* DIRECTIONS:
Going line by line through the listing, how many lines hold "computer"? State nothing but the number.
+ + + + + + +
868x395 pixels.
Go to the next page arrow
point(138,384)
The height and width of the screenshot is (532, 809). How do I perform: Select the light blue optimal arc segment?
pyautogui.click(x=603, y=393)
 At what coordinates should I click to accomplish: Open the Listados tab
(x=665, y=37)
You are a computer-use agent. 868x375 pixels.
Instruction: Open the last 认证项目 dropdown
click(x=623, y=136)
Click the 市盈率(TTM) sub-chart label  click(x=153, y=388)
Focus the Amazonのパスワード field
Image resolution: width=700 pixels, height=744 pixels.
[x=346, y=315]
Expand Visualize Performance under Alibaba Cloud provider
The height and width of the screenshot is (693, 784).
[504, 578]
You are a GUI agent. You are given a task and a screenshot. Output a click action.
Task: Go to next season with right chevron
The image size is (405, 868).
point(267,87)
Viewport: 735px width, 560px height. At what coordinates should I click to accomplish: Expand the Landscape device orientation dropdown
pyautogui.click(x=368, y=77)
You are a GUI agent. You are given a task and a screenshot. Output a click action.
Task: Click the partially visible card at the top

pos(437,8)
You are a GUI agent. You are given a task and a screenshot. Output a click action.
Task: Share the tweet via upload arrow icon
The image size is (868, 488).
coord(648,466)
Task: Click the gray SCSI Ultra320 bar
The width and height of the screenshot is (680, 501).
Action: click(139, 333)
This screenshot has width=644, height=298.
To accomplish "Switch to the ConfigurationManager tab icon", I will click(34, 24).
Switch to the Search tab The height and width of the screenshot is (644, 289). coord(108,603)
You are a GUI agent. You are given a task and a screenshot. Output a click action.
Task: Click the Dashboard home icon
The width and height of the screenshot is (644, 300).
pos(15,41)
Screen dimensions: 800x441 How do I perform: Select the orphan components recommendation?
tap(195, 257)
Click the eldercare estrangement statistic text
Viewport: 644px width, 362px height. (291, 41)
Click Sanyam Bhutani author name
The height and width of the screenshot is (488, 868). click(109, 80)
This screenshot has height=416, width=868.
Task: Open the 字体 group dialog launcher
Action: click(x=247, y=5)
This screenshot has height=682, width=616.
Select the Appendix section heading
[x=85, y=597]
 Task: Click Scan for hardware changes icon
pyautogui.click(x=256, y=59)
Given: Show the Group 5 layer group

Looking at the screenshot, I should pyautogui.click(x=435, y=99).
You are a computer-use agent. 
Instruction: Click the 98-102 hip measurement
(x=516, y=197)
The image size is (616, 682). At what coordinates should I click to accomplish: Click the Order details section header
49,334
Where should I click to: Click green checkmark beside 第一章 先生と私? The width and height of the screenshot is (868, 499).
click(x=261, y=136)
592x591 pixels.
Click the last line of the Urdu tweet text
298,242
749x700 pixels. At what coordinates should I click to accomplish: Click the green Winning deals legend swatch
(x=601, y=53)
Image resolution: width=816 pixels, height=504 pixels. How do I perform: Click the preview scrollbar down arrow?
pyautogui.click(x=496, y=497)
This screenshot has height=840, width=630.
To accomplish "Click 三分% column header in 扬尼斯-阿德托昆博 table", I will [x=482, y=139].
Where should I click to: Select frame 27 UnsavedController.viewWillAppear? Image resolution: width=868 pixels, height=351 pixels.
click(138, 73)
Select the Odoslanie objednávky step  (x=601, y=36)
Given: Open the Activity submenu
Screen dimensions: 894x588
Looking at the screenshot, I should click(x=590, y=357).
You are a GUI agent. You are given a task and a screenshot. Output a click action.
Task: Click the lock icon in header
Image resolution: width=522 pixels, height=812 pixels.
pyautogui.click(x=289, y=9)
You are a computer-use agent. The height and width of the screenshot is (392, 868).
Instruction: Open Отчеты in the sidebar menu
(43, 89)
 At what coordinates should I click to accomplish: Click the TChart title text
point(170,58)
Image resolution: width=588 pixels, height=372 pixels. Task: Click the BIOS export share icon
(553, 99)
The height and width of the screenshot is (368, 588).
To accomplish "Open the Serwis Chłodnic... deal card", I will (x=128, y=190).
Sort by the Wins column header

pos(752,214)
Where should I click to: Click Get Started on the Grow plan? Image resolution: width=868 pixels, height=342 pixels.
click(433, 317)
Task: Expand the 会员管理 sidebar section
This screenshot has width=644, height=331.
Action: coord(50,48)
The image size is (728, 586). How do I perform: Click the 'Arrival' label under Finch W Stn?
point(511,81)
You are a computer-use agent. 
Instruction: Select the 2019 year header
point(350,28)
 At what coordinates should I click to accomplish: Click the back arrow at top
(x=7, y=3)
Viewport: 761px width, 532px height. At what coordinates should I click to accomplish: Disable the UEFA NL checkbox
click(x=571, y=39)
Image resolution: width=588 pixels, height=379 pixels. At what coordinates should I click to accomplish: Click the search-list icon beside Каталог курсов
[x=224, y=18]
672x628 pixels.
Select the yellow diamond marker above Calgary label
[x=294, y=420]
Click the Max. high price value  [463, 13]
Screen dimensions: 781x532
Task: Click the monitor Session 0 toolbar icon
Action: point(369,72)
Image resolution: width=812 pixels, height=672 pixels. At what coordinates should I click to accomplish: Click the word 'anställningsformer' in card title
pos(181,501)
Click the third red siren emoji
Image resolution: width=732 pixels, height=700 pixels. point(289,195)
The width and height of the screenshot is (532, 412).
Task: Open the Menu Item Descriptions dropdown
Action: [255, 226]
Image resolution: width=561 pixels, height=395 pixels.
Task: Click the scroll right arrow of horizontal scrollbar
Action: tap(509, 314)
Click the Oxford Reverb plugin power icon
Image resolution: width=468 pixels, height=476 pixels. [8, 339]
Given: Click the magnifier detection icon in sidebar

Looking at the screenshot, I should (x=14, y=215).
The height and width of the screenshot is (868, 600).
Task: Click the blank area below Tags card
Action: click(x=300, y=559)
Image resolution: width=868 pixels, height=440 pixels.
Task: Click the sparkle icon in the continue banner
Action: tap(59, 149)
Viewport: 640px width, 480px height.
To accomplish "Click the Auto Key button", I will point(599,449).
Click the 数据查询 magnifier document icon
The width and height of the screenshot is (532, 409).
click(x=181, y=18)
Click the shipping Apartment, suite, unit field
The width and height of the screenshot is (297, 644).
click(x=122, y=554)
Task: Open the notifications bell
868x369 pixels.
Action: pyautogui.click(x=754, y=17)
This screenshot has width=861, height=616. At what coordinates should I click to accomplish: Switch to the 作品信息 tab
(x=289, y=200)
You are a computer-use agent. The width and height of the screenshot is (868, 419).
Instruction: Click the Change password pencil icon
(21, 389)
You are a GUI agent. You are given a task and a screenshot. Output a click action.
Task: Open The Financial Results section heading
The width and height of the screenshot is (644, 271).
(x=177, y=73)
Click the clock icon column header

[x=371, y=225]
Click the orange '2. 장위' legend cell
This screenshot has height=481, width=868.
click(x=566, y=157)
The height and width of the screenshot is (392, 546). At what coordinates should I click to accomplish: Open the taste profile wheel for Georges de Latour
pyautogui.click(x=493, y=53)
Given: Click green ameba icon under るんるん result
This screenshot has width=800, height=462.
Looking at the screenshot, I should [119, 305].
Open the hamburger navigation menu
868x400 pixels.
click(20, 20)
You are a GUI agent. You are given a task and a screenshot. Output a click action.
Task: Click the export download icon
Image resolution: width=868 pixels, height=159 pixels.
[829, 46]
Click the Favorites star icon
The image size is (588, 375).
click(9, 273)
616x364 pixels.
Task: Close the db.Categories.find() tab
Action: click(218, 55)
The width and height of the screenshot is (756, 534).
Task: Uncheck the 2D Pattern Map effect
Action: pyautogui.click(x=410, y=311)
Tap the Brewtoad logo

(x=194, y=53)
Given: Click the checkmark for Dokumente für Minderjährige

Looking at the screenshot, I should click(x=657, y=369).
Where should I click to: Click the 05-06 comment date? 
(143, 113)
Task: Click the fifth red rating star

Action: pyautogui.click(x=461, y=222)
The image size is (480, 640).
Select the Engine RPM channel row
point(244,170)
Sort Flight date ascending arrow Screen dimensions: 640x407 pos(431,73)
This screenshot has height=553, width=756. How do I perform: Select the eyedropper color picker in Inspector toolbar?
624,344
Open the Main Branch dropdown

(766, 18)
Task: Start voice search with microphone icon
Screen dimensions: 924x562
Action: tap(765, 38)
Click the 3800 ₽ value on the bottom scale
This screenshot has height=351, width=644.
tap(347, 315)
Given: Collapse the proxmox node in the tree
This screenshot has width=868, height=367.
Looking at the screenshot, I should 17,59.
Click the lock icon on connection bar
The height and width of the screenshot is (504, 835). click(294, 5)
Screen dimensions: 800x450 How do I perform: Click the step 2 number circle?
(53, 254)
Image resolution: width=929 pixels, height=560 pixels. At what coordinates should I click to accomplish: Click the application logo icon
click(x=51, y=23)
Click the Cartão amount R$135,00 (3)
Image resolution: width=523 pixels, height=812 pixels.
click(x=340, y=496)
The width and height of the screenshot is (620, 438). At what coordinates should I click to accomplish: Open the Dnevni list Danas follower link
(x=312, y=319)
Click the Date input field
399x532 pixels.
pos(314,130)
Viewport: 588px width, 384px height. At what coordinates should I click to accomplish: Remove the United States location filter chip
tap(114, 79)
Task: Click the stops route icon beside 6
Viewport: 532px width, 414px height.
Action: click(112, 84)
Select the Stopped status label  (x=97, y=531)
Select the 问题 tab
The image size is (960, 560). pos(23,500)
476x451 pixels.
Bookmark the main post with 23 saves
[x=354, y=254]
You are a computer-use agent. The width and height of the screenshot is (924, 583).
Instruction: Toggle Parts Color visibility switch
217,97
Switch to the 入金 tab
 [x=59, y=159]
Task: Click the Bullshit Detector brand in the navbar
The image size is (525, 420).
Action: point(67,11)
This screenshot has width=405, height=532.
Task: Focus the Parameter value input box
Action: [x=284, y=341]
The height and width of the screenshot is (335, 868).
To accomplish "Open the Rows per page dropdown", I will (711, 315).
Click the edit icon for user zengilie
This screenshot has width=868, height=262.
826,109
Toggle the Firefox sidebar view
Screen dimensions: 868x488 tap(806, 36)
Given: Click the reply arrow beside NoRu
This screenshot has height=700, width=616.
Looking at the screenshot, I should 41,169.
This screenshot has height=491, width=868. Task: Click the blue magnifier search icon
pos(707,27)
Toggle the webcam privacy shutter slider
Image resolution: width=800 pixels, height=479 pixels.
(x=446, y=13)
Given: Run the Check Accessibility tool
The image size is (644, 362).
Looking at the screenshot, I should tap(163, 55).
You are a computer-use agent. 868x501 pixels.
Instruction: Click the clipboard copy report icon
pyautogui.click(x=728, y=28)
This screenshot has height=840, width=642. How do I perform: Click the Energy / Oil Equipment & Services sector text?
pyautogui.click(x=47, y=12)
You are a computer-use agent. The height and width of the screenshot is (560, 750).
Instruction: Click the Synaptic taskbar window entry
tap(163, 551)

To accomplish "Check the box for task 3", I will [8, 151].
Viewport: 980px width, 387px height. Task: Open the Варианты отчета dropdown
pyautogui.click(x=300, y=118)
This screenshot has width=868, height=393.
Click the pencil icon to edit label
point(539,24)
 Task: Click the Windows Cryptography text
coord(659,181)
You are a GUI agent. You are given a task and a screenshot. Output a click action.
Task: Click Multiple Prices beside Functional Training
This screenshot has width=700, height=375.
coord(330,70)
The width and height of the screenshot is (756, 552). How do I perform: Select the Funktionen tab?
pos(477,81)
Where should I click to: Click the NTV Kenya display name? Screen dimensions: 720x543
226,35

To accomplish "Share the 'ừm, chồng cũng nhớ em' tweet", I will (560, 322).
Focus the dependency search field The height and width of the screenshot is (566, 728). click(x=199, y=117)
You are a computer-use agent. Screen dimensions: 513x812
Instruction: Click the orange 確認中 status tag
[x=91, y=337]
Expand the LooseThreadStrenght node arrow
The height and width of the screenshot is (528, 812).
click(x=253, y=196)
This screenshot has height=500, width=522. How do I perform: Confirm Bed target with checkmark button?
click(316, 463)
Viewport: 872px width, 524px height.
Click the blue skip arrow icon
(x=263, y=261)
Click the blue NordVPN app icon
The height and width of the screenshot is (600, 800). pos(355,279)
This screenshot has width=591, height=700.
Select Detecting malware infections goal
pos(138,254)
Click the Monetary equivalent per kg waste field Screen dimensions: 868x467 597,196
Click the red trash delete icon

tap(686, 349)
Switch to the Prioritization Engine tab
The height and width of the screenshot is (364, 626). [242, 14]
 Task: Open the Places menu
+ + + + + + +
* RESPONSE:
9